The growing complexity of modern database applications plus the need to support multiple users has further increased the need for a powerful integrity subsystem to be incorporated into these systems. Therefore, a complete integrity subsystem is considered to be an important part of any modern DBMS. The crucial problem in designing this subsystem is the difficulty of devising an efficient algorithm for enforcing database integrity against updates (Ibrahim, Gray, & Fiddian, 2001). Thus, it is not surprising that much attention has been paid to the maintenance of integrity in centralized databases. A naïve approach is to perform the update and then check whether the integrity constraints are satisfied in the new database state. This method, termed brute force checking, is very expensive, impractical, and can lead to prohibitive processing costs. Enforcement is costly because the evaluation of integrity constraints requires accessing large amounts of data, which are not involved in the database update transition. Hence, improvements to this approach have been reported in many research papers (Martinenghi, 2005; McCune & Henschen, 1989; Nam, 1998; Nicolas, 1982; Qian, 1989; Simon & Valduriez, 1989).

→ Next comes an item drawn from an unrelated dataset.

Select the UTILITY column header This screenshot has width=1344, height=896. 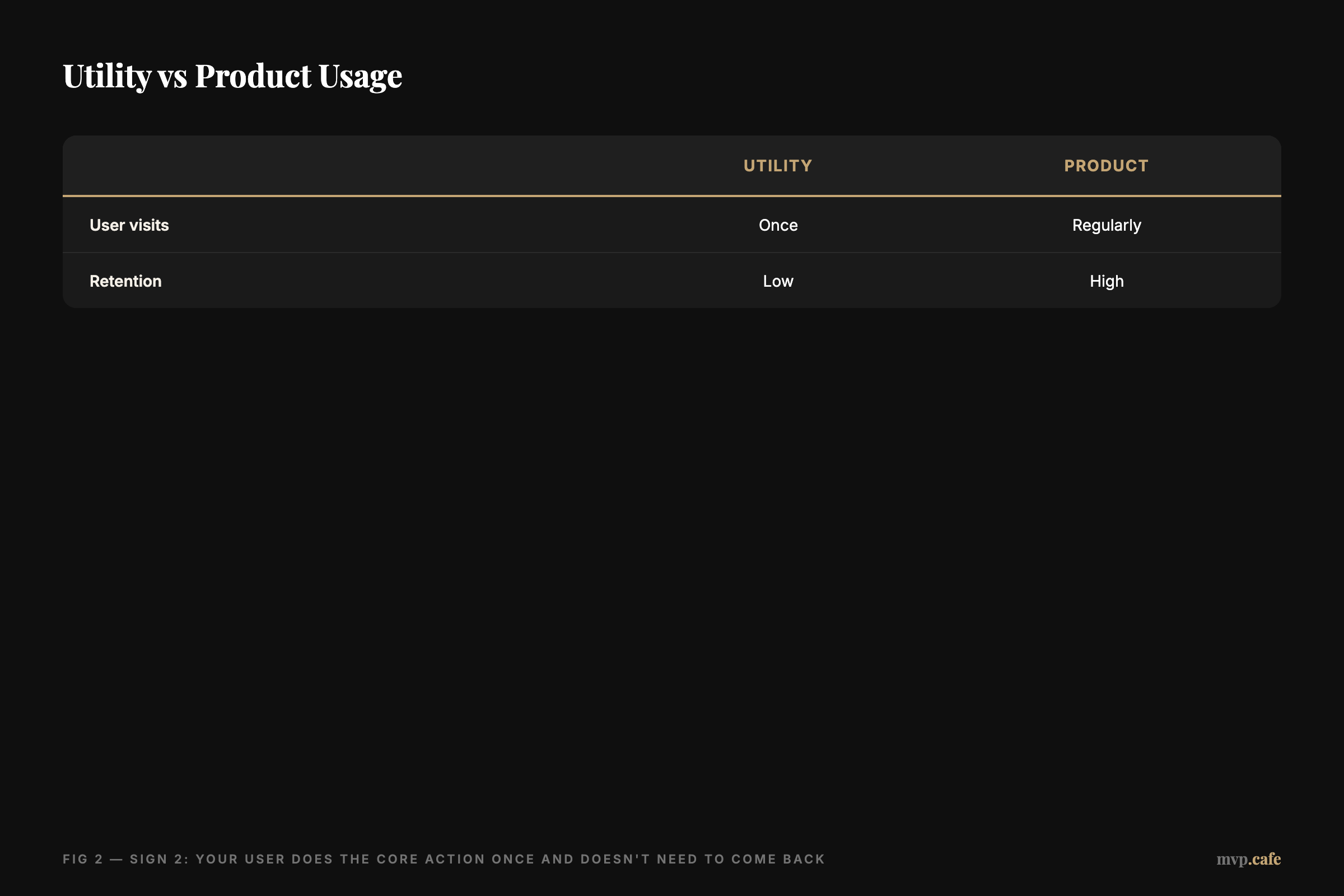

The problem of devising an efficient enforcement is more crucial in a distributed environment.
The brute force strategy of checking constraints is worse in the distributed context since the checking would typically require data transfer as well as computation leading to complex algorithms to determine the most efficient approach. Allowing an update to execute with the intension of aborting it at commit time in the event of constraints violation is also inefficient since rollback and recovery must occur at all sites which participated in the update. Moreover, devising an efficient algorithm for enforcing database integrity against update is extremely difficult to implement and can lead to prohibitive processing costs in a distributed environment (Grefen, 1993; Ibrahim, Gray, & Fiddian, 2001). A comprehensive survey on the issues of constraint checking in centralized, distributed and parallel databases is provided in (Feras, 2006; Ibrahim, 2006). Works in the area of constraint checking for distributed databases concentrate on improving the performance of the checking mechanism by executing the complete and sufficient tests when necessary. None of the work has look at the potential of support test in enhancing the performance of the checking mechanism. Also, the previous works claimed that the sufficient test is cheaper than the complete test and its initial integrity constraint. They depend solely on the assumption that the update operation is submitted at the site where the relations to be updated is located, which is not necessary the case. Thus, the aim of this paper is to analyze the performance of the checking process when various types of integrity tests are considered without concentrating on certain type of test as suggested by previous works. The most suitable test is selected from the various alternative tests in determining the consistency of the distributed databases. Here, suitable means the test that minimizes the amount of data transferred across the network, the amount of data accessed, and the number of sites involved during the process of checking the constraints.